___ Fragmento para leer ___
Es difícil escribir algo que no haya escrito ya un borracho

Que hoy no consuma alcohol, que ya no desee ser adicta a sus efectos, no es sinónimo de que no vaya a tropezar en una recaída. Me lo enseñaron la mayoría de los autores y las autoras a quienes admiro, e incluso aquellos que aborrezco

BABELIA 13/01/24 LITERATURA ALCOHOL
MARÍA FARRÉ

Soy alcohólica. Pero no soy exactamente “una alcohólica”. Aunque justo cuando escribo estas palabras estoy cumpliendo 70 días sin ingerir una sola gota de alcohol, tampoco considero que esté autorizada para decir públicamente que “ya no soy alcohólica”, y mucho menos que “soy abstemia”, y muchísimo menos que “la bebida ya no forma parte de mí”.
___
◆ Qué hacer: Enumera todas las expresiones que figuran entre comillas en el párrafo del fragmento que empieza con «Soy alcohólica». Las líneas que vienen después del fragmento no hacen falta.
___ Extractos de datos ___
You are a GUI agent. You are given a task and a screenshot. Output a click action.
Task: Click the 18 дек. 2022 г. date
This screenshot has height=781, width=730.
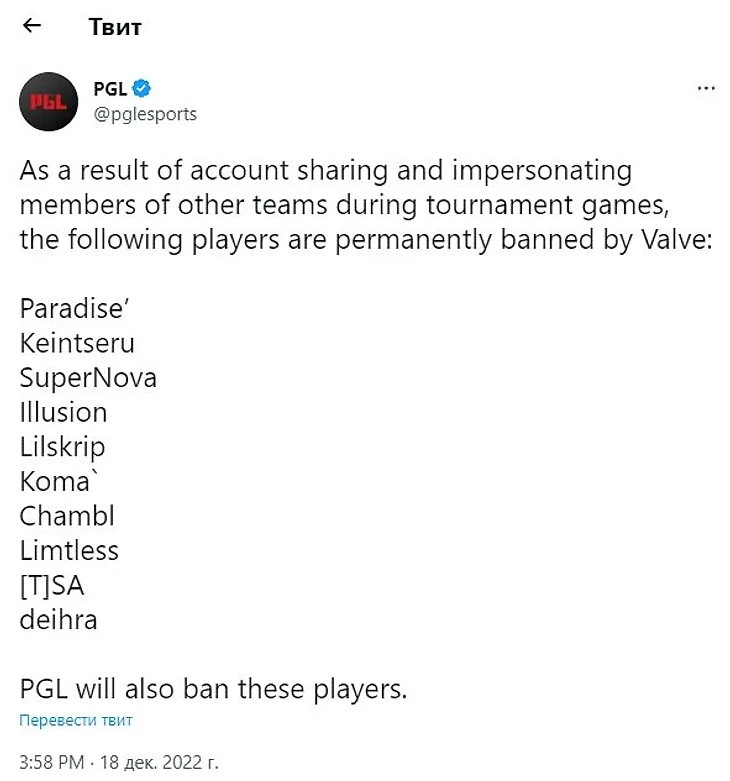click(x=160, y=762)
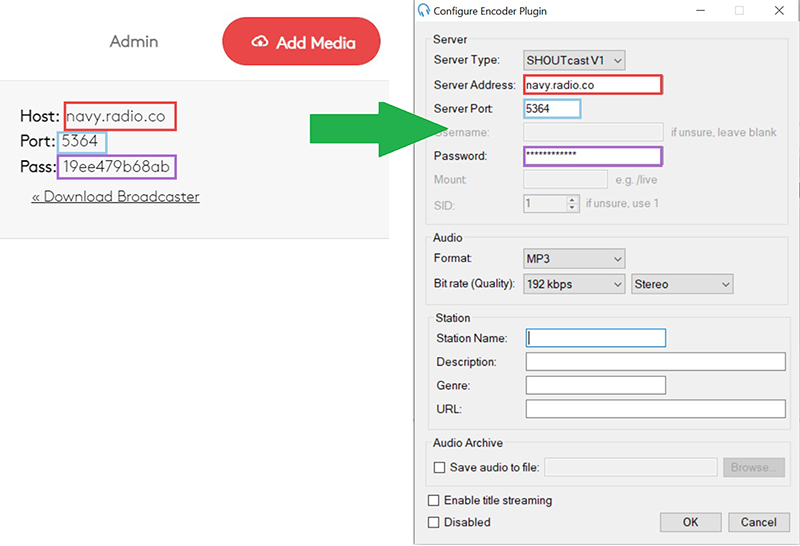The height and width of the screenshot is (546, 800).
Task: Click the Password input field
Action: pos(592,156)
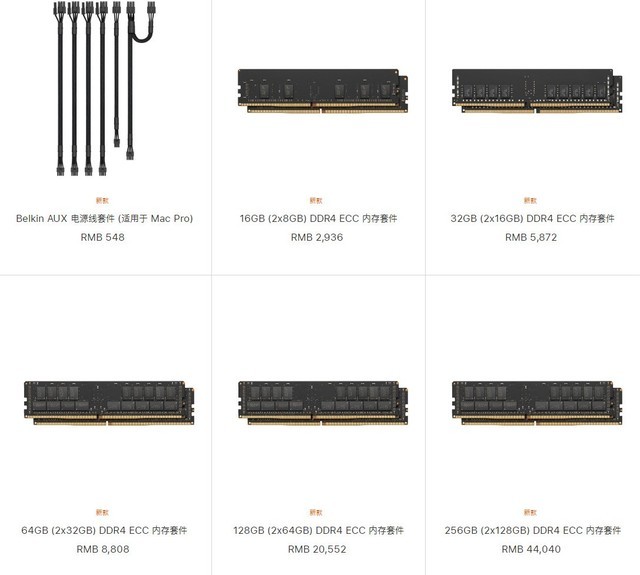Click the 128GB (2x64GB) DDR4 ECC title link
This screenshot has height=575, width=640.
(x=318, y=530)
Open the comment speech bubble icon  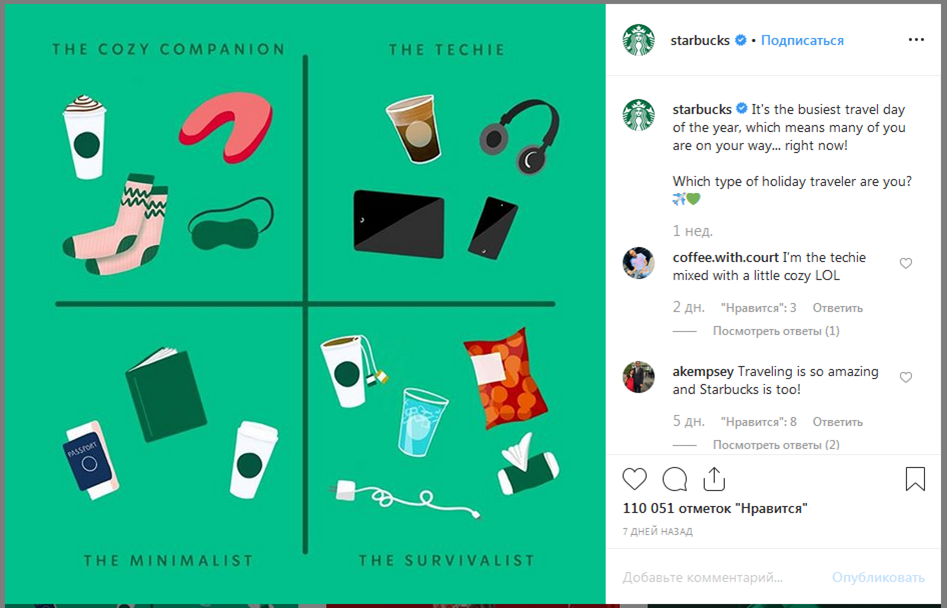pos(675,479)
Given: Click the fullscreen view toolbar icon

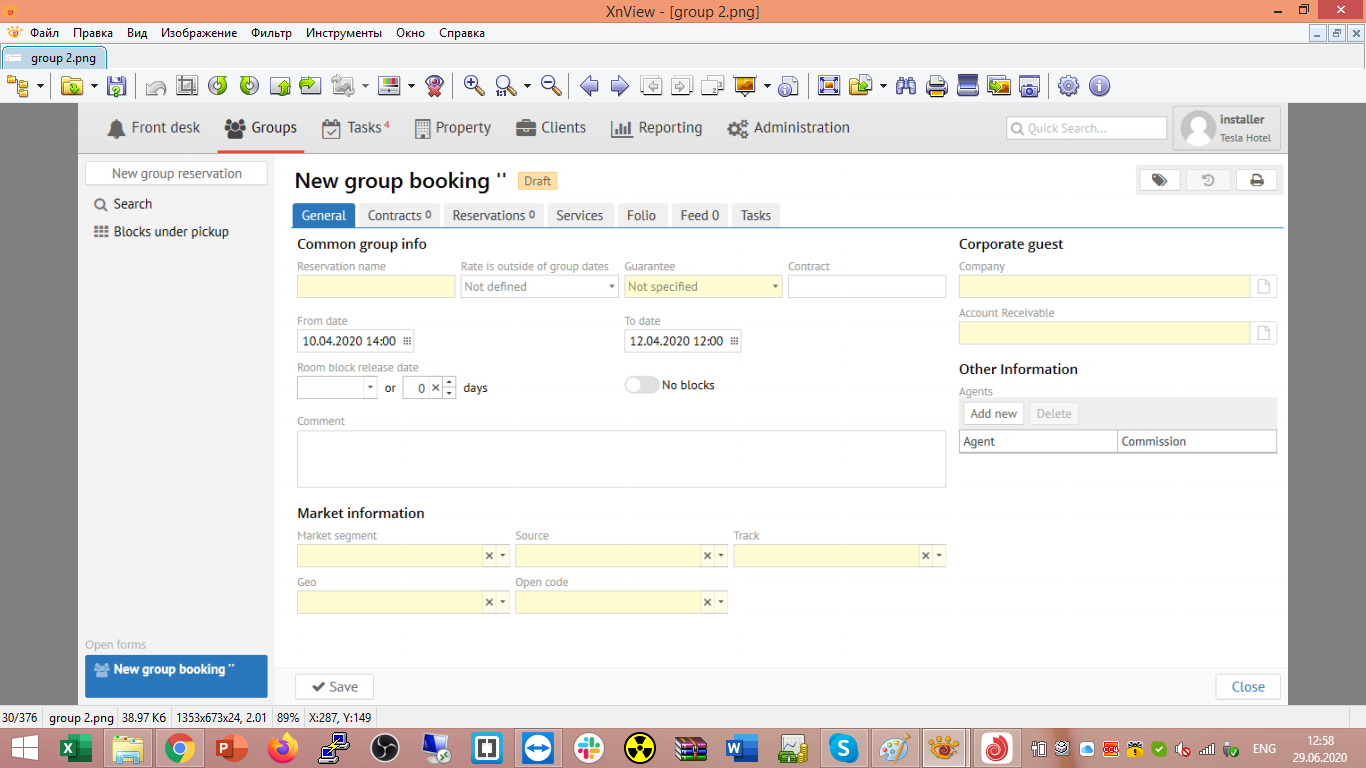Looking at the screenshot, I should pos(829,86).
___
___ Extractos de datos ___
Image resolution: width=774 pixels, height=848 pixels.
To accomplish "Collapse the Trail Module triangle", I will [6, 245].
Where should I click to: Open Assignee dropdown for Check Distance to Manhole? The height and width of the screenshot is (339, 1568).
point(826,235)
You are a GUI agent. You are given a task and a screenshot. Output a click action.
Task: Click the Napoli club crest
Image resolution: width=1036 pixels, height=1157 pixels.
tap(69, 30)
___
◆ Respuesta del ejercicio:
- una alcohólica
- ya no soy alcohólica
- soy abstemia
- la bebida ya no forma parte de mí